One of our favourite rikishi is ozeki Harumafuji and I was pleased a couple of years ago to report here when he won his first yusho (championship). To be frank, he hasn’t been very good these past couple of years. He has been injury-prone and has barely done enough to keep his rank of ozeki. Since he won that yusho, the age’s greatest rikishi, Asashoryu was forced to retire for “lack of dignity” and the sport has been dominated by Hakuho who has won the last seven yusho in a row, equalling Asashoryu’s record. But last night Harumajui defeated Hakuho to win his second Emperor’s Cup.  It was a great and worthy fight and I cheered and cheered at the end.

More sumo here.

In other sports news, I have to report that my man Alberto Contador was just not up to snuff in the Tour de France this year.  But, luckily, the Schleck Brothers couldn’t win either and this year’s race will be won tomorrow by Cadel Evans, the first Australian to do so.  He thoroughly deserves the title.


NZ Nannies Try To Ruin Rugby

June 9, 2011

I have written before about how our children are being softened up to the point that they are losing vital physical and psychic resistances.  I have also written endlessly on the damage the ever-growing nanny state is inflicting on us.  Now, from New Zealand of all places, comes news that the nanny state has decided that children need to be protected from all notion of loss and defeat.

In what someone has rightly called “stomach-churning news,” the New Zealand Rugby Union has decided to engage in “social engineering”:

A new rule in children’s rugby aimed at preventing “blowouts” will cap the maximum score at 35-0.  If one team leads by more than 35 points, coaches are encouraged to discuss how to create a more even match … So in a nation boasting 40 million sheep, the poor little rugby lambs will be wrapped up softly in cotton wool if a nasty better team starts beating them up.  This fluffy sentiment is consummately unfair on the kids involved. I would bet my bottom NZ dollar that the last thing any youngster wants is to have his hand held on the rugby pitch.

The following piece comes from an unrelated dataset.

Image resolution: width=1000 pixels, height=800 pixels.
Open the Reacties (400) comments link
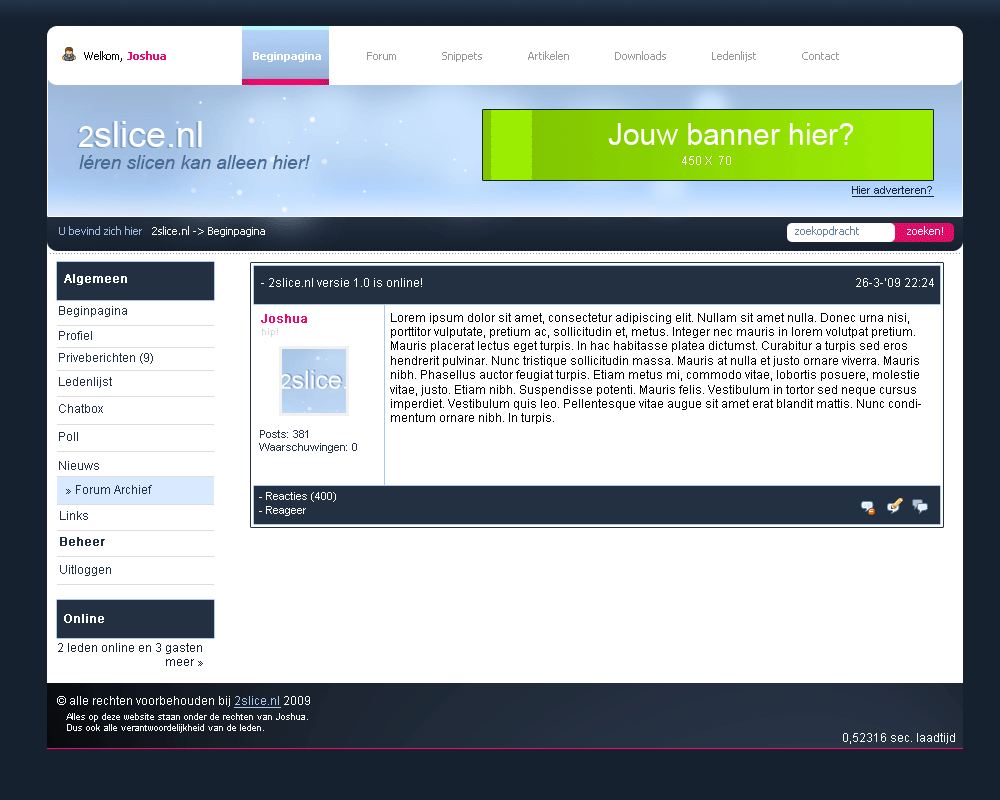[x=300, y=496]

The New Zealand Rugby Union (NZRU) believes the rule will stop under-13s from giving up the sport if their team is on the end of a thrashing. For a game that demands character, mental and physical toughness and stamina more than most other sports, this is frankly astonishing. In fact, it goes against the whole ethos of competitive sport and waters down its benefits to human development.

Hear, hear!  I couldn’t agree more.

The children and teenagers of New Zealand have been grossly insulted by those running Rugby Union in the country.  In making the blowout rule, you’re saying that kids who are losing are not competitive.  You’re taking away the chance for a young player to look at the scoreboard, see no chance of victory, and still give everything for the team until the final whistle.  You’re removing pride. You’re saying it’s not ok to try your best and get badly beaten. It is. You’re saying it’s not ok to feel bad, or to feel humiliated. It is. Those moments make you reach inside yourself and pull out something better. They make you get over it.

New Zealand rugby star Marc Ellis described this dumb rule in words that can be used in most cases of Nanny State stupidity:

“That’s the kind of weak-wristed thinking that’s the bane of … society… it’s protecting people from themselves – it’s protecting them from realities they need to find out.”

More than that, it is yet one more tiny step on the way to reducing us to malleable consumer units, unable and unwilling to resist.

I guess this post could easily be re-titled”Reason #5001 I am not a liberal.”

 


Baseball Becomes Even More Boring (Hard To Believe, I Know)

July 13, 2010

It is a sad day for baseball today: George Steinbrenner is dead.

It is sad for the sport because baseball is SO boring that it needs noisy characters like Steinbrenner to give it any interest at all.  Perhaps in tribute to the big guy they could cancel the rest of the season.